Very nice Irish. Best of luck on your harvest. I'd be more than happy to pop over and provide you with a "man on the street" oppinion. (after all that trimming of course).


----------



## IRISH (Aug 25, 2009)

thanks cubby. just like on jay leno, eh? lol. hows the nls fairing? did the storm hurt 'em?...


----------



## cubby (Aug 25, 2009)

Hey Irish,
   My NLs are doing fine. they're all budding very nicely, small but plenty covered. The storm really scared me, I thought they were gonna' be ruined because they got bent right in half by the rain . When I shook them off they popped right up, healthy as can be . I can only assume that being in a fairly windy area gave them a nice strong, yet bendable, stalk. I'm looking forward to harvesting them, trimming them is another matter (I hate trimming) but I guess you gotta' take the good with the bad.:farm:
   Take care and good gardening.


----------



## godspeedsuckah (Aug 25, 2009)

Sweet buddy!!! I did a gorilla grow this year as well. I started with 47 and ended up with 20 females. I got them out late this year so I am expecting about 2 - 3 ounces per plant (give or take.) Enough for me and a few friends. Good luck friend, be safe.


----------



## IRISH (Aug 25, 2009)

Hello GSS  . nice, nice. 20, eh? hows the young'in? . 

you check out pic #8 in first post? got some bagseed purps going on there. . i'm trekking out again tonight for a 2nd feed in a week. she's rather small, but she is making up for it with some pretty color.

good to see you around friend. good luck on bringing in that harvest. .


----------



## pcduck (Aug 25, 2009)

Looking real nice* Irish* :aok:


----------



## IRISH (Aug 25, 2009)

thanks duck. . saw the room set-up. looks nice. where did you find your lids (net pots)? you got a hydro shop over near you, or order them?...


----------



## pcduck (Aug 25, 2009)

I made my lids/netpots.  I bought the net pots at the hydro store. Then I bought the black lids at "Tractor Supply Center" and made my own. Hydro wanted $10.50 for finish product. TSC was $2.29 a lid and net pot was $1.20, adhesive to glue net pots to lids $3.00 had enough to make 8 lids. I then painted them white for this new grow season.


----------



## tcbud (Aug 25, 2009)

Thanks for sharing the pics ....looking real good out there.


----------



## IRISH (Aug 25, 2009)

thanks for the comments TcBud, and Duck.  .

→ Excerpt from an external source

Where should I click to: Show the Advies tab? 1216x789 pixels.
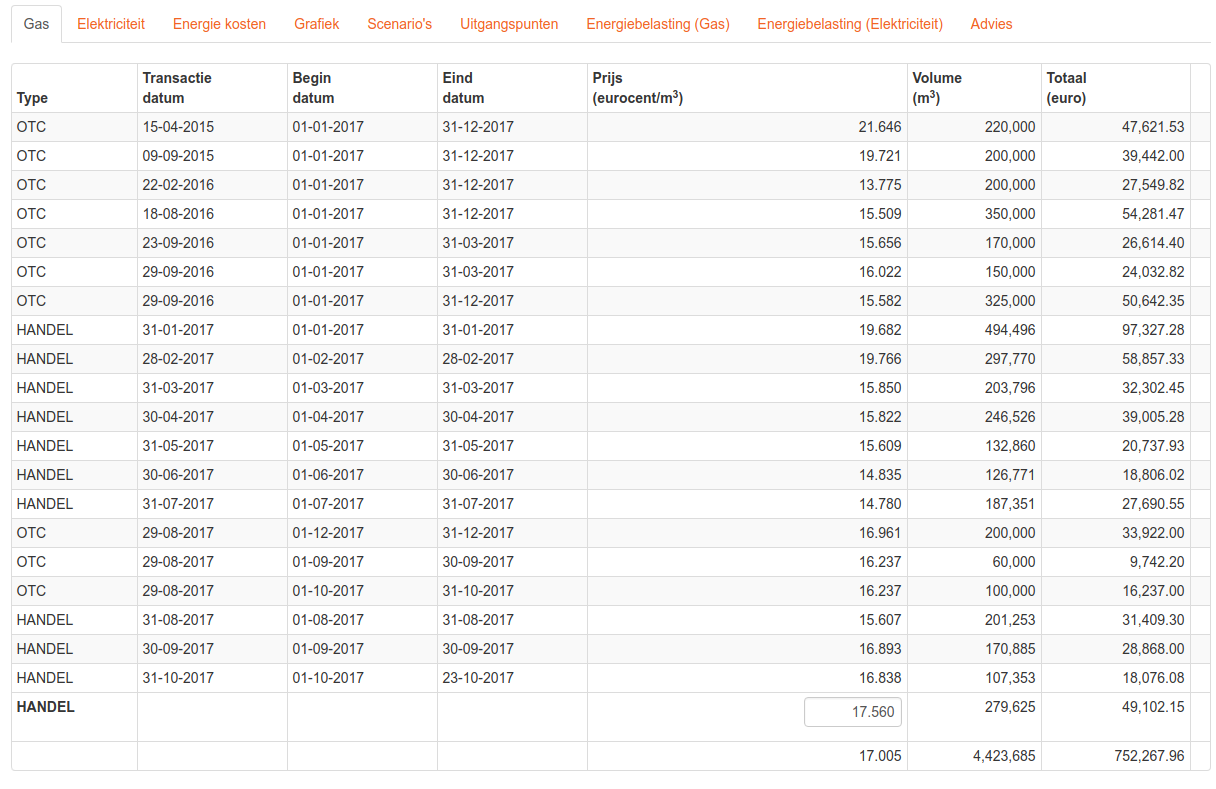991,24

Duck? why paint your lids white? will that keep the light off your roots? 

what i do, is put duck tape on top of my lids , so no light hits the roots. i guess you could paint the tape white for reflection.

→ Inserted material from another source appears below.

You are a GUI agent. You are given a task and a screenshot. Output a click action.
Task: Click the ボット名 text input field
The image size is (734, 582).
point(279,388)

i know YOU know about Duck Tape.:hubba:  ...


----------



## pcduck (Aug 25, 2009)

No the lids are solid black when you buy them. Painted them white in order to reflect the light instead of absorbing the light and heat which I hope will keep my bucket temp cooler


----------



## pcduck (Aug 25, 2009)

> i know YOU know about Duck Tape




:rofl::rofl:


----------



## IRISH (Aug 27, 2009)

pcduck said:
			
		

> No the lids are solid black when you buy them. Painted them white in order to reflect the light instead of absorbing the light and heat which I hope will keep my bucket temp cooler


 

stoner moment duck. . yeah. thats what i had... ...


----------



## SmokinMom (Aug 27, 2009)

Wow, pretty awesome!!!


----------



## 2Dog (Aug 28, 2009)

what is that pink stuff? looks like pomegranate ! beautiful grow..


----------



## funbags (Aug 28, 2009)

hey irish lovely lookin grow for the crap weather we get here was just wondering what strain your using as im hopin to do a little gorilla growing myself next season and im not really sure what would survive our useless weather did you have to make a lot of trips out there cus id be using a unused field near me but still dont want to be in and out every day


----------



## IRISH (Aug 28, 2009)

2dogs, not pomegranite. sp?... that would be poison sumac. not many want to venture into a grove of this without long pants, long sleeves. .

funbags, we have some strains in the field like northern lights, blush, skush, KULT, ultimate indica, and bagseed from some mids. ...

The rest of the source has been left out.